=== Supplied text ===
Predictive value of Berlin Questionnaire and Epworth Sleepiness Scale for obstructive sleep apnea in a sleep clinic population

Authors


  • Authorship and contributorship

    SSU designed the study, conducted the study, collected and analyzed data, and prepared the manuscript. EG and TK helped in analysis of data and prepared the manuscript. OA, BH and SU helped in the conduction of the study and collection of data. MU helped in the conduction of the study, and preparation of the manuscript. All authors read and approved the final manuscript.

  • Ethics

    The study protocol complies with the Helsinki Declaration of 2000, and the research protocol was approved by the institutional review board of our university. All participants signed informed consent form prior to their inclusion in the study.

  • Conflict of interest

    The authors have stated explicitly that there are no conflicts of interest in connection with this article.

Abstract

Introduction

The Berlin Questionnaire (BQ) and Epworth Sleepiness Scale (ESS) are two of the widely used screening instruments for subjects suffering from sleep disorders.

Objectives

To determine the predictive accuracy of the BQ and ESS in the subjects who were admitted to our sleep clinic, using overnight polysomnography as the ‘gold standard’.

Methods

The BQ and ESS were performed to 1450 subjects hospitalized in our sleep clinic for polysomnographic evaluation.

Results

One thousand two hundred thirty of 1450 subjects (84.8%) had apnea–hypopnea index (AHI) ≥ 5, and 70.5% of them were classified as being at high risk of sleep apnea with BQ and 45.9% of them were classified as having excessive daytime sleepiness with ESS. Being in the high-risk group with the self-reported, BQ predicted an AHI ≥ 5 with a sensitivity of 0.73 and a specificity of 0.44, vs a sensitivity of 0.46 and a specificity of 0.60 with the self-reported ESS. Sensitivity of BQ (0.80) was highest when we selected the cut-off value of AHI as 30. When we evaluated the predictive accuracy of BQ and ESS together, specificity of both instruments as 0.72 at AHI cut-off value of 5 was found. AHIs were significantly correlated with the scores in each category and the total scores of BQ (P < 0.0001).

Conclusions

The BQ is a poor predictor of obstructive sleep apnea (OSA) in subjects admitted to our sleep clinic. BQ and ESS together may be used to detect patients with low risk for OSA.
=== Dataset section ===
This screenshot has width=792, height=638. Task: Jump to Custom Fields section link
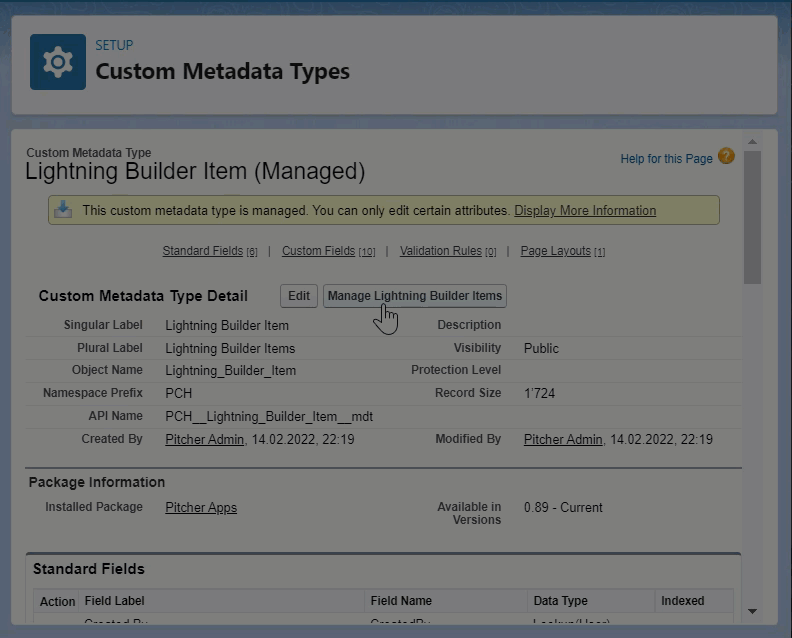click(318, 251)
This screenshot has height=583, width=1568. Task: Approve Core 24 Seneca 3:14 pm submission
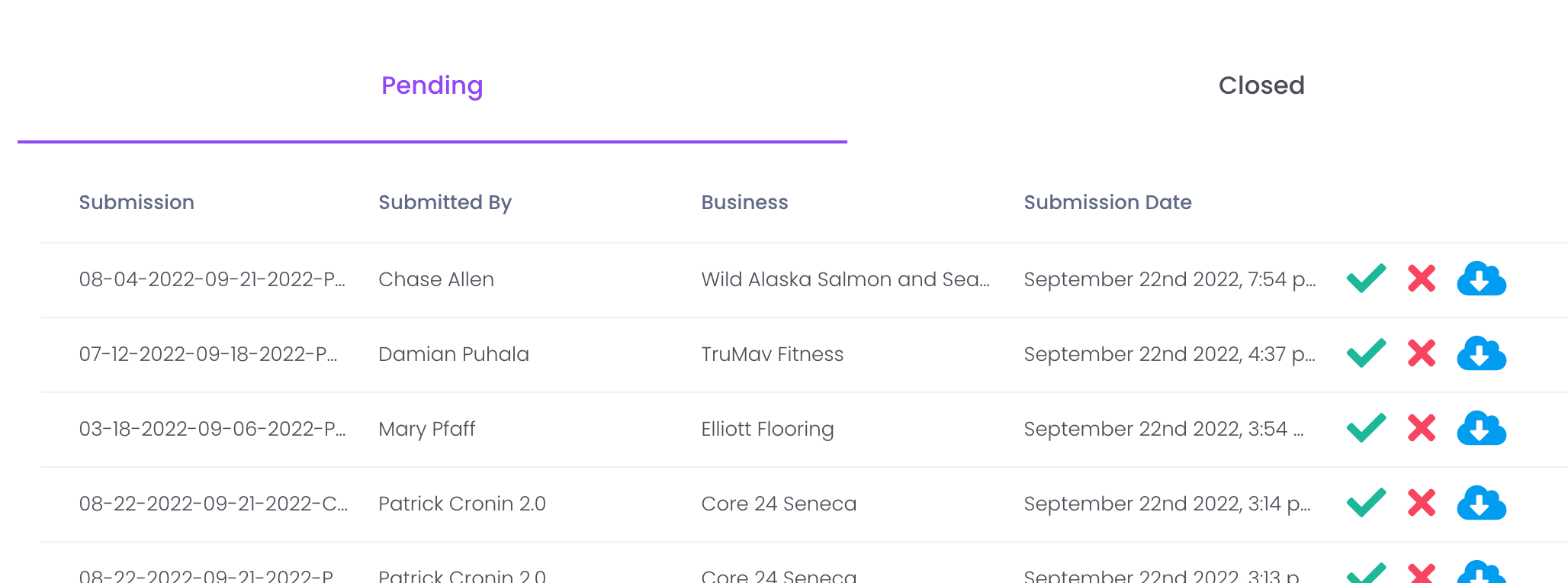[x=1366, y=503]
===
Task to complete
Using the sleep apnea abstract, explain why the Berlin Questionnaire and Epworth Sleepiness Scale results were compared with overnight polysomnography.

Task answer
Overnight polysomnography served as the "gold standard" against which the study determined the predictive accuracy of the Berlin Questionnaire and the Epworth Sleepiness Scale in subjects admitted to the sleep clinic.